I'm not sure the description is what actually happened. It doesn't have the ring of truth to it.
That said, LastPass is not deserving of any trust as a password product of any kind. That a password was captured by a keylogger on a Dev Ops home computer shows that they don't understand how to secure remote computers, the meaning of defense in depth, the importance of proper login authentication, or how to secure data at rest. Each of these points are close to the core of their business.
I don't wish them ill. I hope they recover from this, but they need to understand security to produce a security product.
Yeah, because the description is inadequate. Is this BYOD? (… seems like not the employee's fault.) Is this the employee used the same password on the laptop and home, got credential stuffed, and LastPass isn't using MFA¹? (…seems like not the employee's fault.) Was there some jump from compromised home laptop to corp laptop? (The network is never to be trusted. …seems like not the employee's fault.)
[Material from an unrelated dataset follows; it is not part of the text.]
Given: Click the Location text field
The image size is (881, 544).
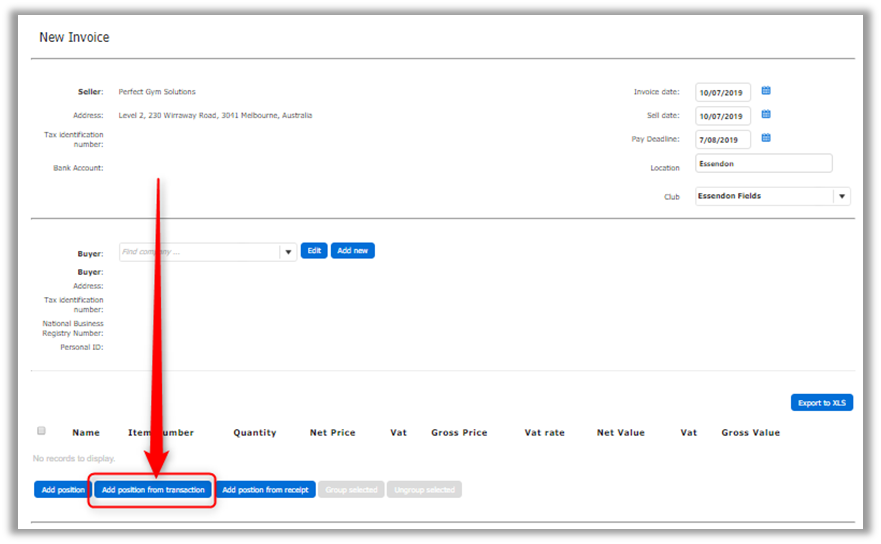Looking at the screenshot, I should coord(763,164).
The buck is supposed to stop at security, not at each employee's personal hygiene … if your game plan depends on the latter, it's game over.
There's more here than is being written, and I can only imagine because the truth probably stinks.
¹except TFA mentions MFA … but the mention of it doesn't really make sense.
I expect the amount of companies that would get fucking owned by simply managing to execute
cat ~/.aws/* |
On a devops/senior dev machine is colossal.
What I want is a secure shell (somehow) where my env variables are encrypted and on access I get a prompt to either use a fingerprint reader or a password to unlock them for the process.
Anyone know of any such option? What I've come to use are separate env files that I source in various directories before running the commands that need crednetials, or a tool that decrypts a file, loads it into an subprocesses env vars and runs a program (something like mozilla/sops), but I still find that too cumbersome, I'd like it transparent and integrated with my shell.